What would a human rocket be like to launch a human off Mimas?

Question

In a comment on Is there a self-rounding celestial body from which an Olympian could jump into space? @jpa made a modest proposal.

What if we stacked a bunch of athletes on top of each other and each pushed up the next?

In the distant future of 2021, Nike and Warner Bros have cooked up a cross-promotion publicity stunt for Space Jam 2 and Nike Space Force Vacuum Max shoes. They've placed an army of LeBron James clones on the surface of Mimas. The goal is to launch one LeBron James away from Mimas.

The LeBron clones can do a vertical jump of 1 m on Earth. Each mass 110 kg and are 2 meters tall. Source. His extensive exposure to cartoon logic while filming Space Jam 2, plus his trusty Nike Space Force Vacuum Max shoes, allows LeBron James to survive in space without a heavy space suit.

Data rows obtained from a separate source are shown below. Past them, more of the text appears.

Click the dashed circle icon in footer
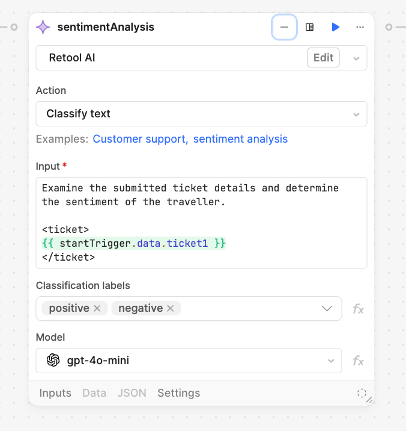Image resolution: width=406 pixels, height=431 pixels. tap(362, 393)
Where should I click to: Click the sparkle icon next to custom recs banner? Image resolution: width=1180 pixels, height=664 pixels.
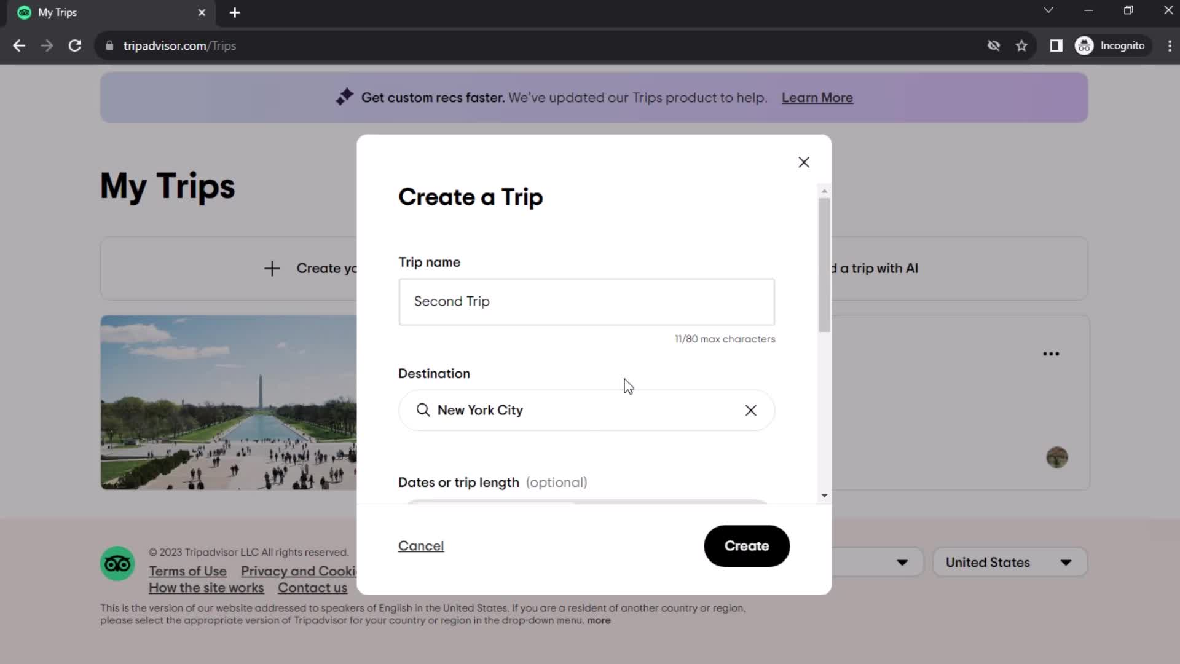point(344,97)
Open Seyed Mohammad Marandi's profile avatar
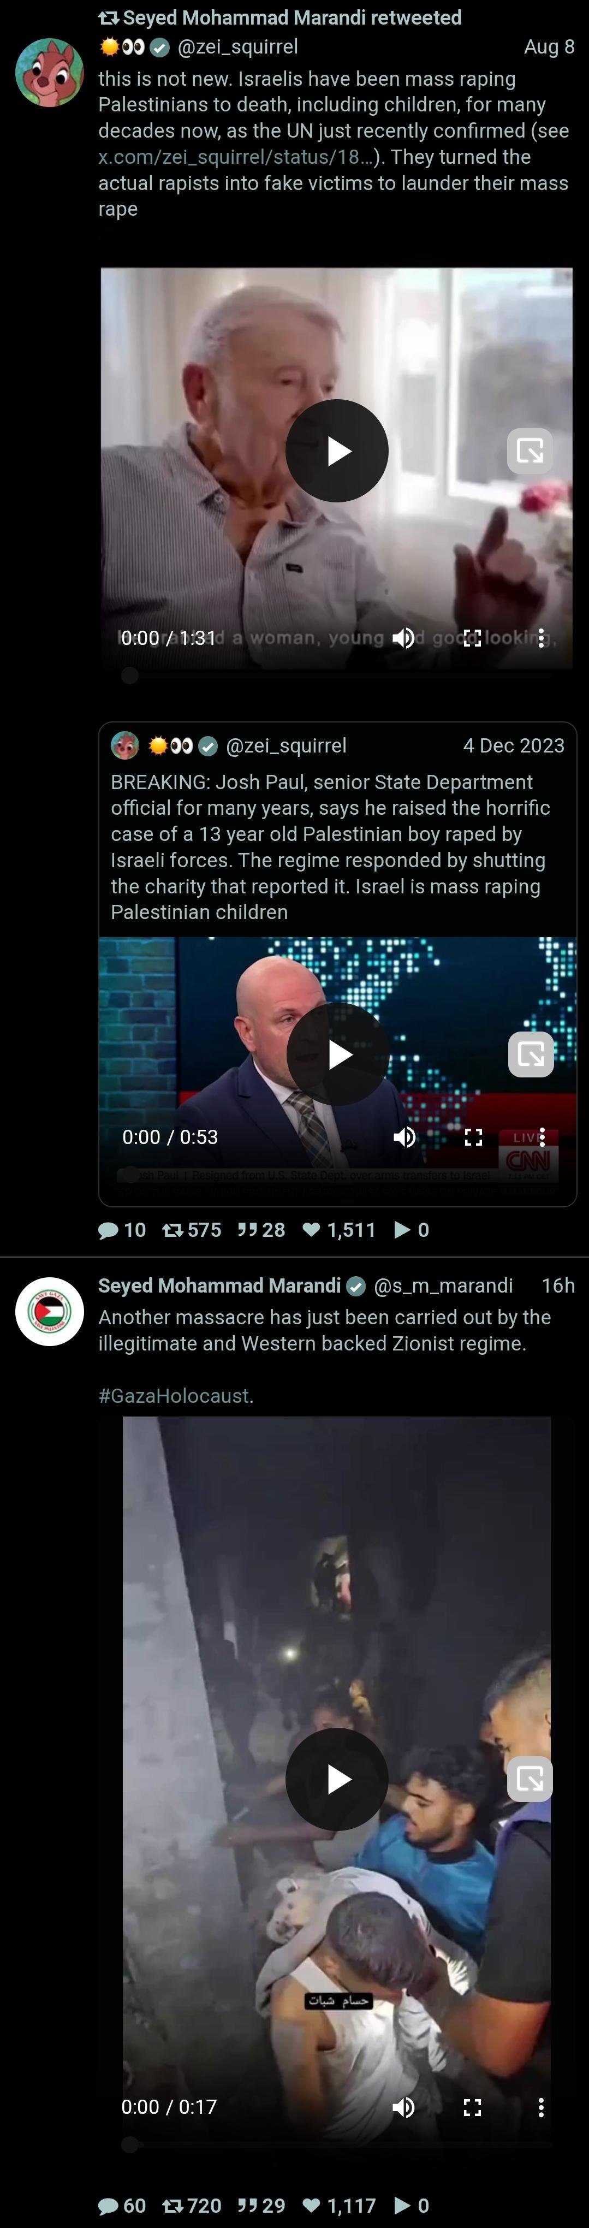 tap(49, 1311)
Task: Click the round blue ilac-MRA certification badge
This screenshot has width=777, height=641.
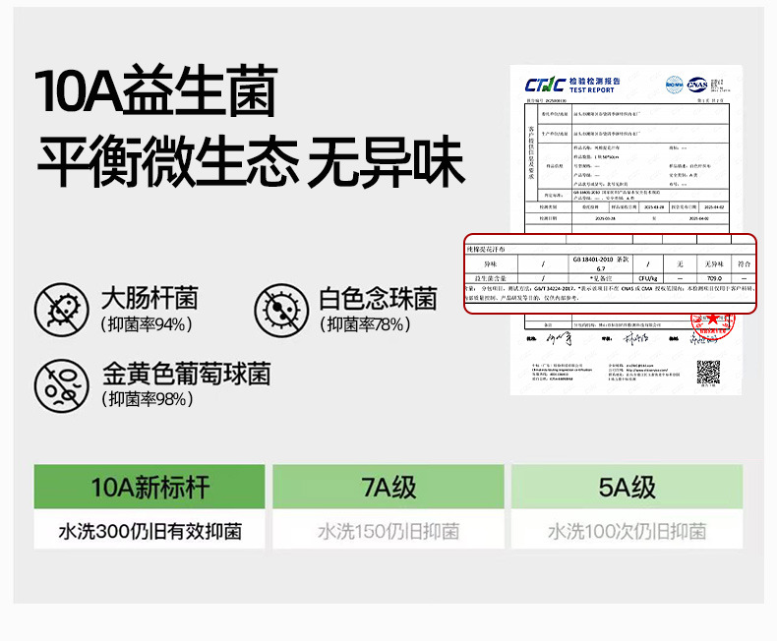Action: (674, 85)
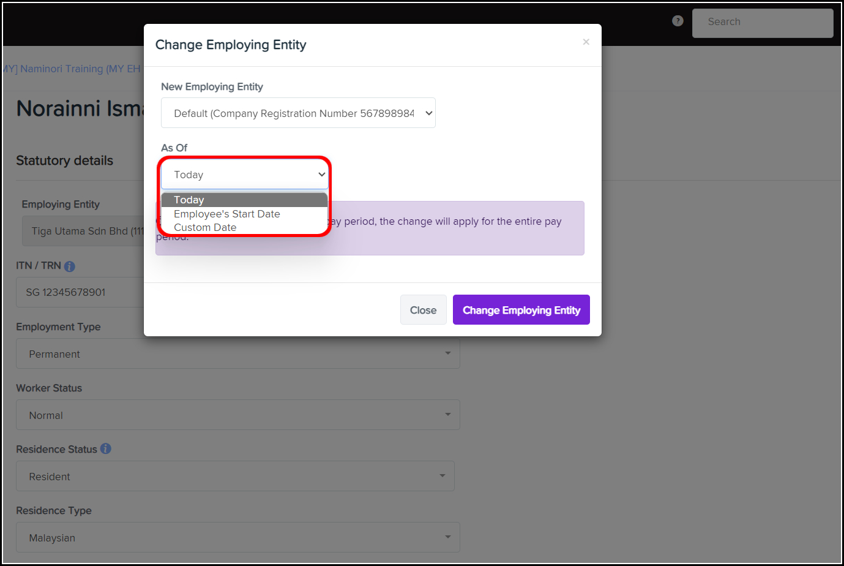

Mimas has an escape velocity of 159 m/s.

The clones are standing on top of each other in a human pyramid. Each "stage" is holding onto a (for the purpose of the question massless) platform for the next stage to stand on. The first "stage" jumps pushing the rest of the clones up. At an optimal point the second "stage" jumps and the first lets go. And so on.

For example (not to scale).

               LJ                stage 5
              -----
              LJ LJ              stage 4
             --------
             LJ LJ LJ            stage 3
            -----------
            LJ LJ LJ LJ          stage 2
           --------------
           LJ LJ LJ LJ LJ        stage 1
       ====== Mimas ========

What does this stack of LeBron James clones like? How many are needed in each stage? Can it even work? Will the first stage of clones be crushed by the weight of the stages above them?

See also Could a human jump off Mimas without return?

Answer 1

At least $3.8 \cdot 10^{15}$ LeBrons are needed. This exceeds the current supply.

Biomechanics

Modelling a human jumper as being able to push with a constant force over some fixed distance, we find how much velocity the jumper with mass $m$ gains when pushing away from some base mass $m_{base}$

$$\Delta v = \sqrt{\frac{\nu}{m^2 \left(\frac{1}{m} + \frac{1}{m_{base}}\right)}}$$

Working backwards from the stated capability of a 110kg mass being capable of jumping 1 meter up under Earth gravity ($4.43m/s$), with $m_{base} \approx \infty$, we can find the applicable $\nu = 2150 kg m^2/s^2$ for our "rocket parts".

Discrete rockets

Ignoring the crushing forces at the bottom of a LeBronian stack for a moment, and the exceedingly poor thrust-to-weight ratio, having a single man in each stage is the optimum as far as total $\Delta v$ is concerned.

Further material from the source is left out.